Collection entries:
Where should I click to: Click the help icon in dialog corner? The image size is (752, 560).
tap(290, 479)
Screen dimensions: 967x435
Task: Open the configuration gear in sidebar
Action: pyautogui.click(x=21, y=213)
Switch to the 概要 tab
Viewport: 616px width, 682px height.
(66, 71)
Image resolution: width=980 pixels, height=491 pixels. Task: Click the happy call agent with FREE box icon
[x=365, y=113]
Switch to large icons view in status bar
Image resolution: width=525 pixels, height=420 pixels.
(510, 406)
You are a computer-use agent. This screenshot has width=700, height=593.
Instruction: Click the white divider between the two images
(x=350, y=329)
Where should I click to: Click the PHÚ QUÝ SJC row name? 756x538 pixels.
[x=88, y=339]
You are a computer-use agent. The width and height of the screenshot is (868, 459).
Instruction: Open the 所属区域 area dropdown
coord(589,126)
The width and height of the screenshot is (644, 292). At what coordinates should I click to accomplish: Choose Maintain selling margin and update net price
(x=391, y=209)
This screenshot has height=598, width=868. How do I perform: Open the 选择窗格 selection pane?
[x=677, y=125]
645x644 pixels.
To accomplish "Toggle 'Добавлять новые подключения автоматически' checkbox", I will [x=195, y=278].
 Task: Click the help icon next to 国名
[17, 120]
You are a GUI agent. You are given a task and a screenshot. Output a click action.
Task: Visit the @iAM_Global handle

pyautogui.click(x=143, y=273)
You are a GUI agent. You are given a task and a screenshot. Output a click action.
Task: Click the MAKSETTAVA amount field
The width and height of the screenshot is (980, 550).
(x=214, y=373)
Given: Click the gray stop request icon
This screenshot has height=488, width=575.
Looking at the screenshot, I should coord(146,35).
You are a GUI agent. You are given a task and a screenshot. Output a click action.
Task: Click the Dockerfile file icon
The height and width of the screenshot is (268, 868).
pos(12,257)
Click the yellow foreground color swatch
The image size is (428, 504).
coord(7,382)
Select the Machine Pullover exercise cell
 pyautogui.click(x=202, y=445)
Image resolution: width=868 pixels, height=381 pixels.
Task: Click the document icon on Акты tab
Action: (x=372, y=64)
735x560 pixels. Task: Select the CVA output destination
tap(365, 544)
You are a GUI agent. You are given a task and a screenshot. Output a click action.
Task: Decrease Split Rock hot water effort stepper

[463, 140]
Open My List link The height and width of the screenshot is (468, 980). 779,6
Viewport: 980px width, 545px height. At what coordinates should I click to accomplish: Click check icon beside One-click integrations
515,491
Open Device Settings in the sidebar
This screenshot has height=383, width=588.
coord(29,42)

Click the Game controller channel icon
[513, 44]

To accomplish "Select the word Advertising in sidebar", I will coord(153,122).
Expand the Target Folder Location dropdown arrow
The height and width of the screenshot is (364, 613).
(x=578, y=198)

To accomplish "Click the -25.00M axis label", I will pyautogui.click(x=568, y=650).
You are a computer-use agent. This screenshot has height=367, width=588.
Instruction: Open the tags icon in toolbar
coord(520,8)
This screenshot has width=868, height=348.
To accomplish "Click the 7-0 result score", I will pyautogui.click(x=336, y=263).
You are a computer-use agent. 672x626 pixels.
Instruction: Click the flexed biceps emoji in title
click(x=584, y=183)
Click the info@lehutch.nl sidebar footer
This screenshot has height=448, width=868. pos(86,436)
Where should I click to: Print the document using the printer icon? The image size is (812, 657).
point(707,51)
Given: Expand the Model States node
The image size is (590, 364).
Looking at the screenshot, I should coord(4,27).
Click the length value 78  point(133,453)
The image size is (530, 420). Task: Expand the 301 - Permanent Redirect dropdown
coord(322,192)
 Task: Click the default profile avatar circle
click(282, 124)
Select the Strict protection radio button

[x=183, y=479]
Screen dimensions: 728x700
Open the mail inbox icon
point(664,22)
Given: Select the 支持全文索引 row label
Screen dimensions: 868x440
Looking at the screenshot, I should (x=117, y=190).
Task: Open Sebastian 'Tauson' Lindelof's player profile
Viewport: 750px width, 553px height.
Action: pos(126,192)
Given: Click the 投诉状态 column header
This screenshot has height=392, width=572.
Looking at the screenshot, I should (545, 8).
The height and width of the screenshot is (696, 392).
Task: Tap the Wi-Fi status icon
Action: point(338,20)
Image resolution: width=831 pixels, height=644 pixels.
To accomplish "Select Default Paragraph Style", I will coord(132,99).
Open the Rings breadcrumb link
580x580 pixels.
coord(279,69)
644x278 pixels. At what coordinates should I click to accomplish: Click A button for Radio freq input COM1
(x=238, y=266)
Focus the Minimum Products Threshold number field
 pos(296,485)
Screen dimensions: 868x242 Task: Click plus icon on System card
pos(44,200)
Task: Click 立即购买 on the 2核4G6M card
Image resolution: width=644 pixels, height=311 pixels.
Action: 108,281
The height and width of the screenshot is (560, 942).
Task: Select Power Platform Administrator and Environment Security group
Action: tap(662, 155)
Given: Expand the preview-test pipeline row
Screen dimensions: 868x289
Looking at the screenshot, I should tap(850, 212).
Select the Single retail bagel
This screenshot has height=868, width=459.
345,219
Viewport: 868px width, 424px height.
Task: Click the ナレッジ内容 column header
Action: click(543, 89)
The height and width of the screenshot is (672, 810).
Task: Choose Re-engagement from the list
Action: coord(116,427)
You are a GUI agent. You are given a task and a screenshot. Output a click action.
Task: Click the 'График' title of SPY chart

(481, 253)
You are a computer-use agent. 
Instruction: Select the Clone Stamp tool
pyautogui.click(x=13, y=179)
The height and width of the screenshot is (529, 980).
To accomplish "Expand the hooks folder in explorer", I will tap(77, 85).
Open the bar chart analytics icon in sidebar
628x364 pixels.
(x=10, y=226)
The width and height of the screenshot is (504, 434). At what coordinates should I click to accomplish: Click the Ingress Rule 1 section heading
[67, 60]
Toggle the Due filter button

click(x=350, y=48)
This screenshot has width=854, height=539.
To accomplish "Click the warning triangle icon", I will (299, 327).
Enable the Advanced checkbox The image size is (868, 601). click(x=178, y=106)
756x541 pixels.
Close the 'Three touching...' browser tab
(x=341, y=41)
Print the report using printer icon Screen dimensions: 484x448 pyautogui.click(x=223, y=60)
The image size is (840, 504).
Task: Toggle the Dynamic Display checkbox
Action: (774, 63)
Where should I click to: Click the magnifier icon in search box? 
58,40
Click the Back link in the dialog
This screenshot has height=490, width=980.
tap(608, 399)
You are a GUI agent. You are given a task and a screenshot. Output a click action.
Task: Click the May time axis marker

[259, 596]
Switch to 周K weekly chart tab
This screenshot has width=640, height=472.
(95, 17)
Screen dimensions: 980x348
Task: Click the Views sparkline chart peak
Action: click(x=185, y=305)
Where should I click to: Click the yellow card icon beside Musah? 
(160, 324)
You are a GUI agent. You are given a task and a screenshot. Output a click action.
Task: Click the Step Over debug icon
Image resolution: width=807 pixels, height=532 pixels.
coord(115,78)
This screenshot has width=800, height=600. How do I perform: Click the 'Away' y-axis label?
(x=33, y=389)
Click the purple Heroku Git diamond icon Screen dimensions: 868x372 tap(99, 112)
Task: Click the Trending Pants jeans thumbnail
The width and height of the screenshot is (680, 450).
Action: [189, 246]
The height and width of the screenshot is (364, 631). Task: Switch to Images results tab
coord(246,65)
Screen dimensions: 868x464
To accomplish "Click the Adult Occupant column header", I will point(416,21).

» **TASK OBJECTIVE**
Starting at the line that contains "Task: Click the help icon next to 国名" and stopping after the line that contains "Task: Click the Dockerfile file icon", write out every line exactly as it appears above, and no other line.

» **TASK SOLUTION**
 Task: Click the help icon next to 国名
[17, 120]
You are a GUI agent. You are given a task and a screenshot. Output a click action.
Task: Visit the @iAM_Global handle

pyautogui.click(x=143, y=273)
You are a GUI agent. You are given a task and a screenshot. Output a click action.
Task: Click the MAKSETTAVA amount field
The width and height of the screenshot is (980, 550).
(x=214, y=373)
Given: Click the gray stop request icon
This screenshot has height=488, width=575.
Looking at the screenshot, I should coord(146,35).
You are a GUI agent. You are given a task and a screenshot. Output a click action.
Task: Click the Dockerfile file icon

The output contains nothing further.